> **DIRECTIONS**:
Only the lines below starting at the one containing "楽天ブックスMyページ (1196, 108)" and ending at the one containing "アフィリエイト (908, 1842)" belong in the answer, each copied exactly.
--- DATA RECORDS Enclosed Below ---
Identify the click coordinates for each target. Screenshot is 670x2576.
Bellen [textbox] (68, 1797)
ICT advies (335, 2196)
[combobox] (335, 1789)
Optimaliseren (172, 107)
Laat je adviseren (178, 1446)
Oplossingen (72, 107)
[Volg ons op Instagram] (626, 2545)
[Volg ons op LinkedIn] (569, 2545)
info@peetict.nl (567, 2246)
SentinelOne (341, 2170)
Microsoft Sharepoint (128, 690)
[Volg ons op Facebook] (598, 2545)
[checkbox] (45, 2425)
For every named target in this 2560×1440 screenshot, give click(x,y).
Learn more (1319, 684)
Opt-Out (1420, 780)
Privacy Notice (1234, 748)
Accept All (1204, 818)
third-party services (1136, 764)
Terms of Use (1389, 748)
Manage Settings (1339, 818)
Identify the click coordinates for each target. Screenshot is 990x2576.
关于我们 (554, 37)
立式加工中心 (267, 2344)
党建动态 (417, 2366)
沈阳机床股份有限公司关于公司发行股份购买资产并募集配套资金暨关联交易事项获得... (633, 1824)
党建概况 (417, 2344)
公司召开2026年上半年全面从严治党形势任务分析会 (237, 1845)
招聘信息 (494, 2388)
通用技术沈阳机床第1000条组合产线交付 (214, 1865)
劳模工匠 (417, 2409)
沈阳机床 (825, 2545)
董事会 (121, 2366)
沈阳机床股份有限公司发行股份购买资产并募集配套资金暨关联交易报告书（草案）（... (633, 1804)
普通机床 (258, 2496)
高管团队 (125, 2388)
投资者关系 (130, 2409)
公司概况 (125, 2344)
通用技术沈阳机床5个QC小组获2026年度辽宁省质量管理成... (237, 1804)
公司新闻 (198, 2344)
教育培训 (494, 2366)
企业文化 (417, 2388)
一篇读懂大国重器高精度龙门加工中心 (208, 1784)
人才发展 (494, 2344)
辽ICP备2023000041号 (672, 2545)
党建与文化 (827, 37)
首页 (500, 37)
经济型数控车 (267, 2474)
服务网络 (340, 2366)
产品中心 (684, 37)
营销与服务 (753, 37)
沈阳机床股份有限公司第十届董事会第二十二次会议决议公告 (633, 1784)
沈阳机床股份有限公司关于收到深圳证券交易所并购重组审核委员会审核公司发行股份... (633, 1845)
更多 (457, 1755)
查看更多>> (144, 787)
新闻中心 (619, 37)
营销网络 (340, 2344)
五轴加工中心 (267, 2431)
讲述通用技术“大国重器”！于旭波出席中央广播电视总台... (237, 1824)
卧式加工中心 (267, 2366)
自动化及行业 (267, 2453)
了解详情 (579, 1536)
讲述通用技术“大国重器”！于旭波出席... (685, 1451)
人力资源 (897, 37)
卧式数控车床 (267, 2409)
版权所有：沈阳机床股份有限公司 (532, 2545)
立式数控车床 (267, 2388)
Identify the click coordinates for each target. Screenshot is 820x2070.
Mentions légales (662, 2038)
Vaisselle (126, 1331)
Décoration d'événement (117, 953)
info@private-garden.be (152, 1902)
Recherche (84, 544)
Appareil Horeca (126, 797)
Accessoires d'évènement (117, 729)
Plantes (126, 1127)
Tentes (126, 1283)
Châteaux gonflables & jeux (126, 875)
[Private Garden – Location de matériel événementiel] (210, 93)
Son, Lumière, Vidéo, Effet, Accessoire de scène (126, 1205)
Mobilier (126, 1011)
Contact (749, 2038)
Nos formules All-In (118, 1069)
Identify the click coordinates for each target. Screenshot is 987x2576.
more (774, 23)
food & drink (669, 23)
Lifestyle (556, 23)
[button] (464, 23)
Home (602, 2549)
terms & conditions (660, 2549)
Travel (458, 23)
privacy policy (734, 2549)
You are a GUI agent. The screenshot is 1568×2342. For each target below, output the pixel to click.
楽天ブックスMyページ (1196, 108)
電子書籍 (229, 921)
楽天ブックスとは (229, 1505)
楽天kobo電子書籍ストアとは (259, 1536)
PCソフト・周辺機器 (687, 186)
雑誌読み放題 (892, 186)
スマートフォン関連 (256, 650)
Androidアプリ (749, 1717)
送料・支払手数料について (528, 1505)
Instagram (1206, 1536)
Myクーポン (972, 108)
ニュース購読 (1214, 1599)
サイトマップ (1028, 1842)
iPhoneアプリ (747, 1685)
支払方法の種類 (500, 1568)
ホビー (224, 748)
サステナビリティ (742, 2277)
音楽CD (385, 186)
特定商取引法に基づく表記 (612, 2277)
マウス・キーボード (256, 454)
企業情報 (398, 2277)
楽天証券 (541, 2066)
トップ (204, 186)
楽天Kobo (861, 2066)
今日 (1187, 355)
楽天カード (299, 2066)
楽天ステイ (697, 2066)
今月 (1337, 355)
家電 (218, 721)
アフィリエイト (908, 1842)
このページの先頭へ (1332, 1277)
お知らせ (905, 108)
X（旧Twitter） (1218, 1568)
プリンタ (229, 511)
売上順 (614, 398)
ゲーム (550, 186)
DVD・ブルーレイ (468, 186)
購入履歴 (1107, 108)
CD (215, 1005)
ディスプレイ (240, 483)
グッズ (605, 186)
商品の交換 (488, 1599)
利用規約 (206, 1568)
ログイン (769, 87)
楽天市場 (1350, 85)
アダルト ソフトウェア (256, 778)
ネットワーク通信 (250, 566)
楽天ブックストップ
--- End of Enclosed DATA RECORDS ---
> **ANSWER BELOW**:
楽天ブックスMyページ (1196, 108)
電子書籍 (229, 921)
楽天ブックスとは (229, 1505)
楽天kobo電子書籍ストアとは (259, 1536)
PCソフト・周辺機器 (687, 186)
雑誌読み放題 (892, 186)
スマートフォン関連 (256, 650)
Androidアプリ (749, 1717)
送料・支払手数料について (528, 1505)
Instagram (1206, 1536)
Myクーポン (972, 108)
ニュース購読 (1214, 1599)
サイトマップ (1028, 1842)
iPhoneアプリ (747, 1685)
支払方法の種類 (500, 1568)
ホビー (224, 748)
サステナビリティ (742, 2277)
音楽CD (385, 186)
特定商取引法に基づく表記 (612, 2277)
マウス・キーボード (256, 454)
企業情報 (398, 2277)
楽天証券 (541, 2066)
トップ (204, 186)
楽天Kobo (861, 2066)
今日 (1187, 355)
楽天カード (299, 2066)
楽天ステイ (697, 2066)
今月 (1337, 355)
家電 (218, 721)
アフィリエイト (908, 1842)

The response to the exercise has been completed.